Estimates of COVID-19 Cases and Deaths Among NH Residents Not Reported in Federal Data

Mary Madison, RN, RAC-CT, CDP
Clinical Consultant – Briggs Healthcare

JAMA Network Open posted the results of this original Public Health investigation on September 9, 2021.  [NOTE: you will see 2 Download PDF icons on this landing page that will allow you to download the PDF version of this report.]  Additionally, Invited Commentary on this investigation by Elizabeth M. White, PhD, APRN is found here

You read the findings correctly – approximately 44% of COVID-19 cases and 40% of COVID-19 deaths that occurred before the start of required NHSN report, suggesting that nationally more than 68,000 cases and 16,000 deaths went unreported.

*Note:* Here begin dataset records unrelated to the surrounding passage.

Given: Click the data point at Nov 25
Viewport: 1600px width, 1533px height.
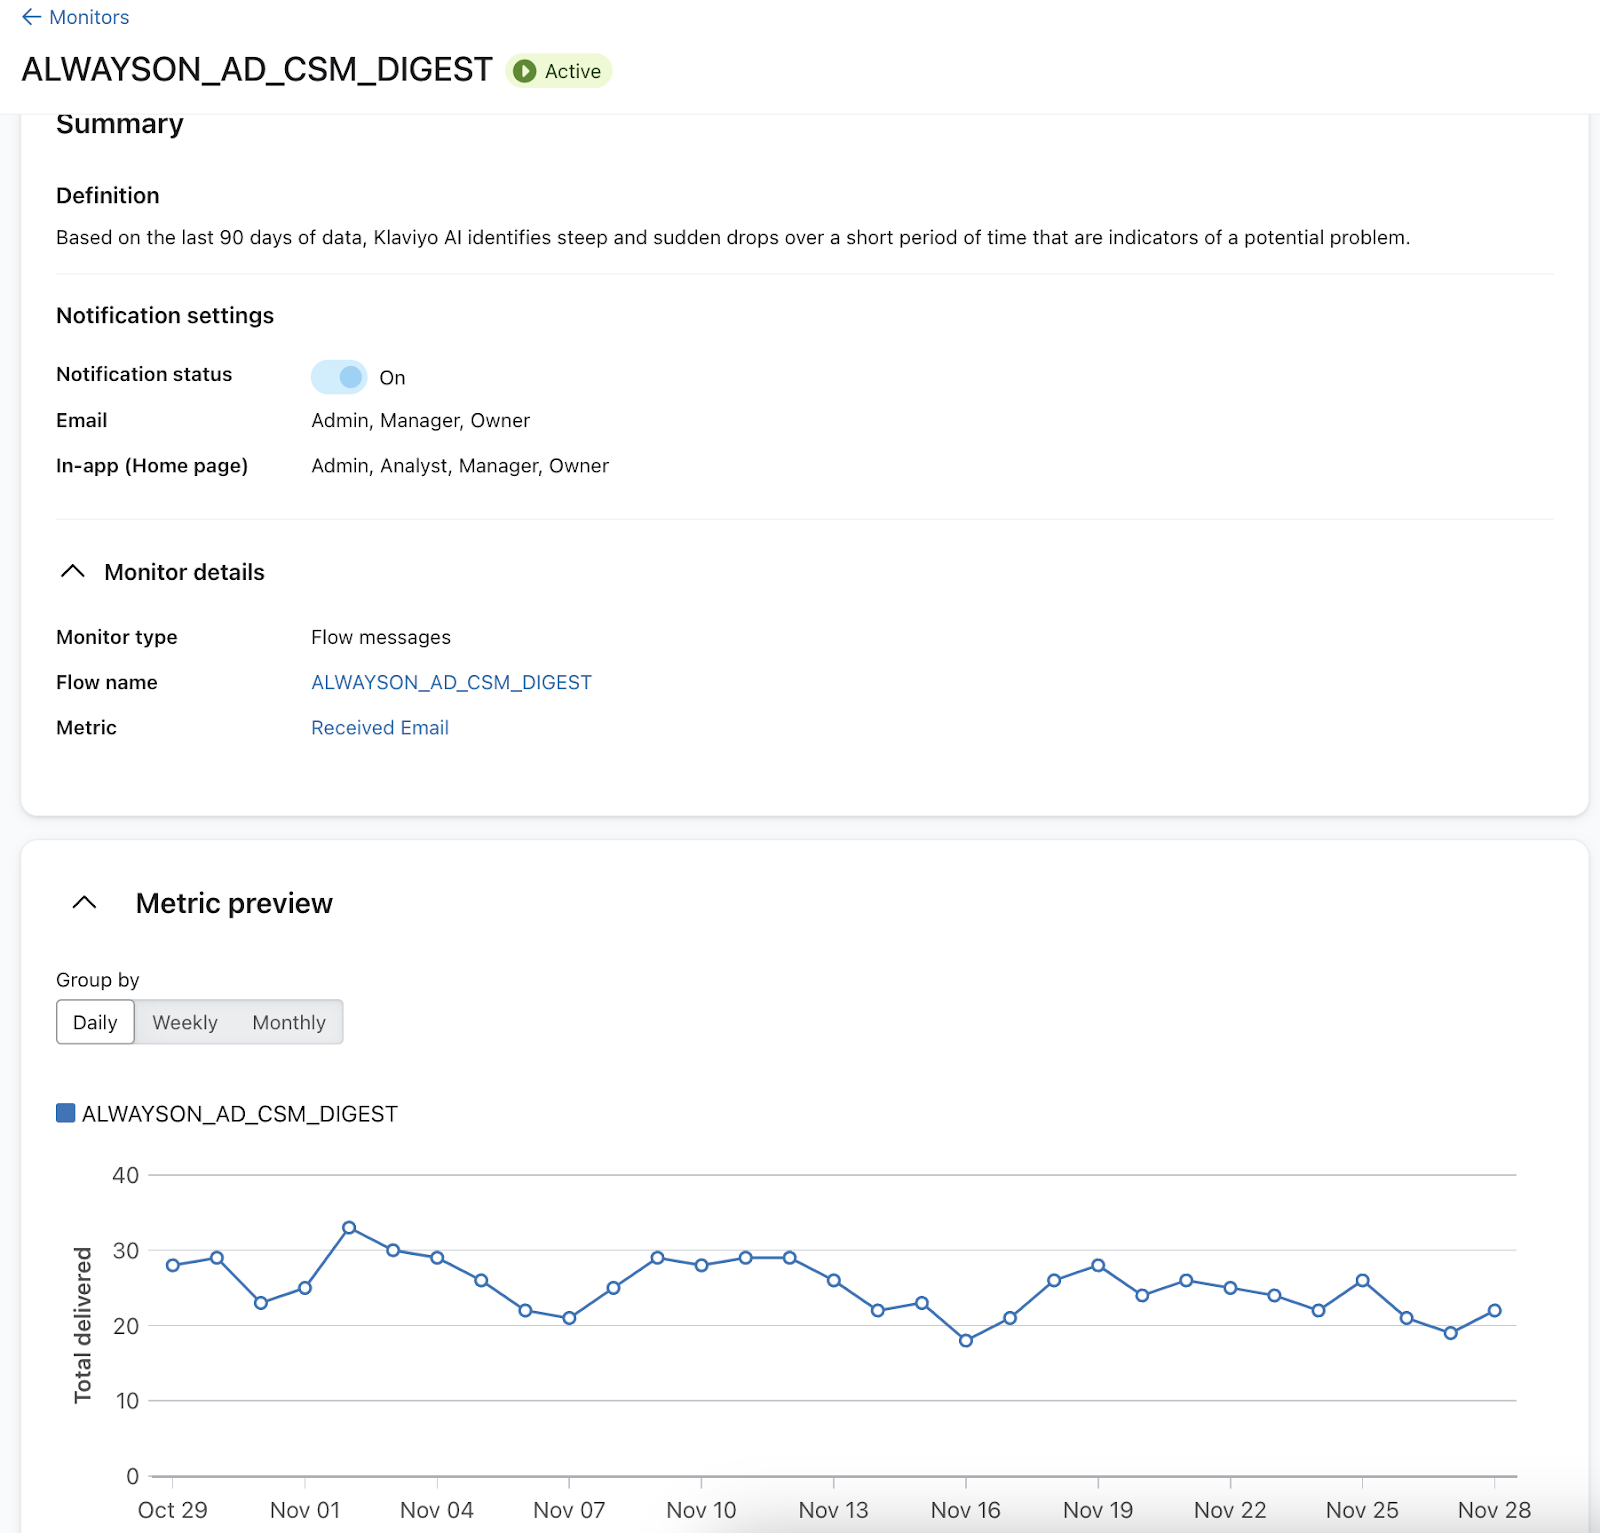Looking at the screenshot, I should (1362, 1280).
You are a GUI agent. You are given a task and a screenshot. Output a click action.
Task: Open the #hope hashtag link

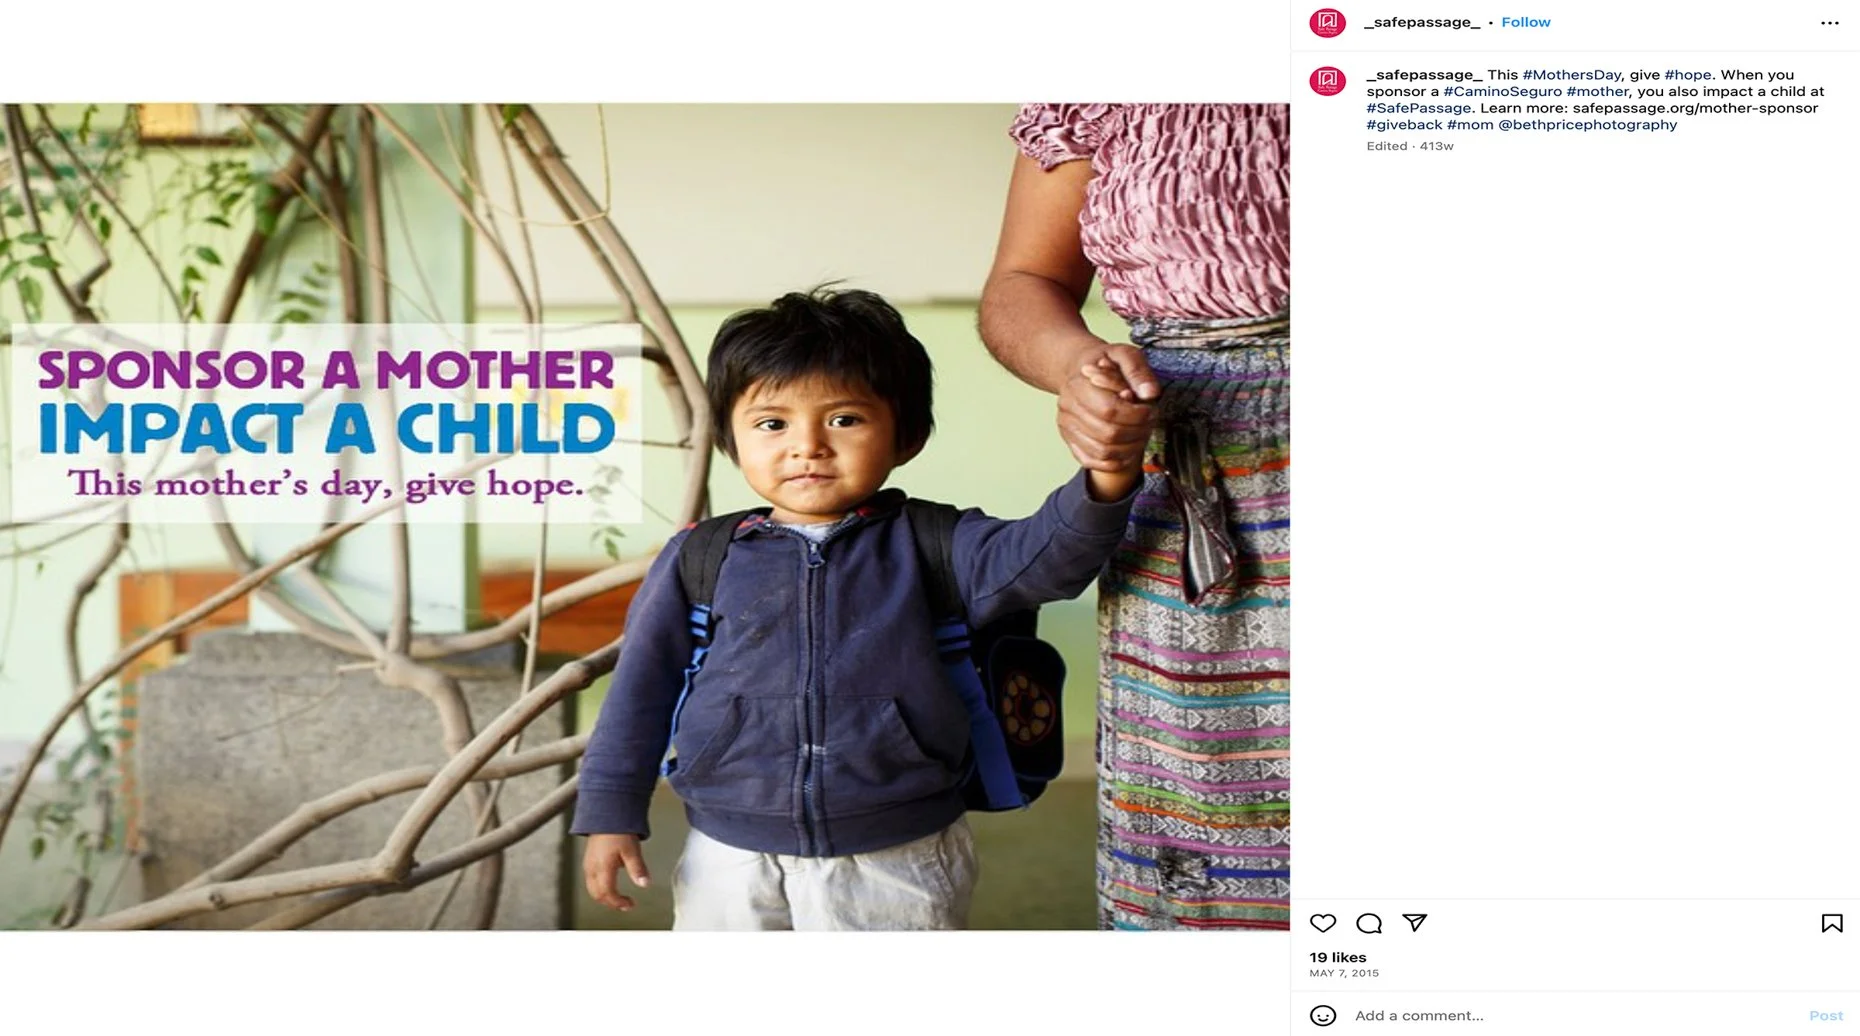pyautogui.click(x=1688, y=75)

The sample includes nursing homes from 20 states, with 4598 facilities in 12 states that required facilities to report cases and 7401 facilities in 19 states that required facilities to report deaths. Estimates of nonreporting were extrapolated to infer the national (15 397 facilities) unreported cases and deaths in both May and December 2020. Data were analyzed from December 2020 to May 2021.

Main Outcomes and Measures … The main outcome was the difference between the COVID-19 cases and deaths reported by each facility to their state department of health vs those reported to the NHSN.

Conclusions and Relevance …These findings suggest that federal NHSN data understated total cases and deaths in nursing homes. Failure to account for this issue may lead to misleading conclusions about the role of different facility characteristics and state or federal policies in explaining COVID outbreaks.

Dr. White offers these takeaways from the investigation:

  • The first key takeaway from these findings is that future research using the NHSN data must account for this significant data limitation. Cumulative measures of COVID-19 prevalence or mortality are likely to be flawed without correcting for underreporting and may particularly bias estimates for nursing homes that had their most severe outbreaks during the initial US wave of the pandemic. 
  • The second, more humbling conclusion from these findings is that the true toll of COVID-19 on nursing home residents may never be known. Given the delay in federal data collection, the most accurate data sources for nursing home cases and deaths during the initial US wave of the pandemic are state health departments. Yet only approximately half of US states collected and publicly released nursing home COVID-19 data during Spring 2020, and these states varied widely in the amount and quality of information reported.  As such, although current measures of COVID-19 prevalence and mortality reflect a devastating public health crisis for the nursing home population, it is likely that even more lives were impacted that will never be fully captured in existing data.